● **TASK GOAL**: Your answer must be the full set of entries, repeated exactly.
--- SUPPLIED MATERIAL ---
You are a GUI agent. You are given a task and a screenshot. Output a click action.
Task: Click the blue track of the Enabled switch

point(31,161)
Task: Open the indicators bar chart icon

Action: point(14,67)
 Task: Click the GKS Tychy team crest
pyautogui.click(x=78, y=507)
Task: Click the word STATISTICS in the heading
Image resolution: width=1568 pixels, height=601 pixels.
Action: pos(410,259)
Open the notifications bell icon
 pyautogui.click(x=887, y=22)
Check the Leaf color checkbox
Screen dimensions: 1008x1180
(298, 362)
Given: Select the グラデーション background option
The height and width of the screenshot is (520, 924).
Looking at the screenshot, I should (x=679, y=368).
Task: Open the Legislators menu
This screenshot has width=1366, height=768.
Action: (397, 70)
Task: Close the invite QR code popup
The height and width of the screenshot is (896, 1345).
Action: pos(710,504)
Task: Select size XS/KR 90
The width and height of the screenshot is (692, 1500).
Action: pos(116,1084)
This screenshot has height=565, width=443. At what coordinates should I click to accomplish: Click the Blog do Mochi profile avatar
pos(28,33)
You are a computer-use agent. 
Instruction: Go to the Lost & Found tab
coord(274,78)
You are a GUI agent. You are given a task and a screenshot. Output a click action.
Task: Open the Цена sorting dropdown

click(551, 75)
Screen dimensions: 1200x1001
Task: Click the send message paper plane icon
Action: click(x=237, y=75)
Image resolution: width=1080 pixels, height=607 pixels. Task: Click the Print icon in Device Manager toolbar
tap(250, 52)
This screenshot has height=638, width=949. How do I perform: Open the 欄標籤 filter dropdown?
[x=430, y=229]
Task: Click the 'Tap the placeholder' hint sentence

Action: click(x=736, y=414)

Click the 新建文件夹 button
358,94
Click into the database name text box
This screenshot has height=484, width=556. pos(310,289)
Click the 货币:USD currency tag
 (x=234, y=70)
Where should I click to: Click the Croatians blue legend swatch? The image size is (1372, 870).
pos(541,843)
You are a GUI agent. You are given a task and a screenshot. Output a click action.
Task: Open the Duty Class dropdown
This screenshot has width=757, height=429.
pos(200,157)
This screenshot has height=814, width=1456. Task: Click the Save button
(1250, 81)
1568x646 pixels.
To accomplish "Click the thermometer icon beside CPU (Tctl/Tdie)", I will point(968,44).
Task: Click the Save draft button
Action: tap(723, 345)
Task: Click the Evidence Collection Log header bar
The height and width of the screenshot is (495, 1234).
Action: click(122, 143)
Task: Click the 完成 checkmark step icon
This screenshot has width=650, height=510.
---
● **TASK OUTPUT**:
You are a GUI agent. You are given a task and a screenshot. Output a click action.
Task: Click the blue track of the Enabled switch

point(31,161)
Task: Open the indicators bar chart icon

Action: point(14,67)
 Task: Click the GKS Tychy team crest
pyautogui.click(x=78, y=507)
Task: Click the word STATISTICS in the heading
Image resolution: width=1568 pixels, height=601 pixels.
Action: pos(410,259)
Open the notifications bell icon
 pyautogui.click(x=887, y=22)
Check the Leaf color checkbox
Screen dimensions: 1008x1180
(298, 362)
Given: Select the グラデーション background option
The height and width of the screenshot is (520, 924).
Looking at the screenshot, I should (x=679, y=368).
Task: Open the Legislators menu
This screenshot has width=1366, height=768.
Action: (397, 70)
Task: Close the invite QR code popup
The height and width of the screenshot is (896, 1345).
Action: pos(710,504)
Task: Select size XS/KR 90
The width and height of the screenshot is (692, 1500).
Action: pos(116,1084)
This screenshot has height=565, width=443. At what coordinates should I click to accomplish: Click the Blog do Mochi profile avatar
pos(28,33)
You are a computer-use agent. 
Instruction: Go to the Lost & Found tab
coord(274,78)
You are a GUI agent. You are given a task and a screenshot. Output a click action.
Task: Open the Цена sorting dropdown

click(551, 75)
Screen dimensions: 1200x1001
Task: Click the send message paper plane icon
Action: click(x=237, y=75)
Image resolution: width=1080 pixels, height=607 pixels. Task: Click the Print icon in Device Manager toolbar
tap(250, 52)
This screenshot has height=638, width=949. How do I perform: Open the 欄標籤 filter dropdown?
[x=430, y=229]
Task: Click the 'Tap the placeholder' hint sentence

Action: click(x=736, y=414)

Click the 新建文件夹 button
358,94
Click into the database name text box
This screenshot has height=484, width=556. pos(310,289)
Click the 货币:USD currency tag
 (x=234, y=70)
Where should I click to: Click the Croatians blue legend swatch? The image size is (1372, 870).
pos(541,843)
You are a GUI agent. You are given a task and a screenshot. Output a click action.
Task: Open the Duty Class dropdown
This screenshot has width=757, height=429.
pos(200,157)
This screenshot has height=814, width=1456. Task: Click the Save button
(1250, 81)
1568x646 pixels.
To accomplish "Click the thermometer icon beside CPU (Tctl/Tdie)", I will point(968,44).
Task: Click the Save draft button
Action: tap(723, 345)
Task: Click the Evidence Collection Log header bar
The height and width of the screenshot is (495, 1234).
Action: click(122, 143)
Task: Click the 完成 checkmark step icon
This screenshot has width=650, height=510.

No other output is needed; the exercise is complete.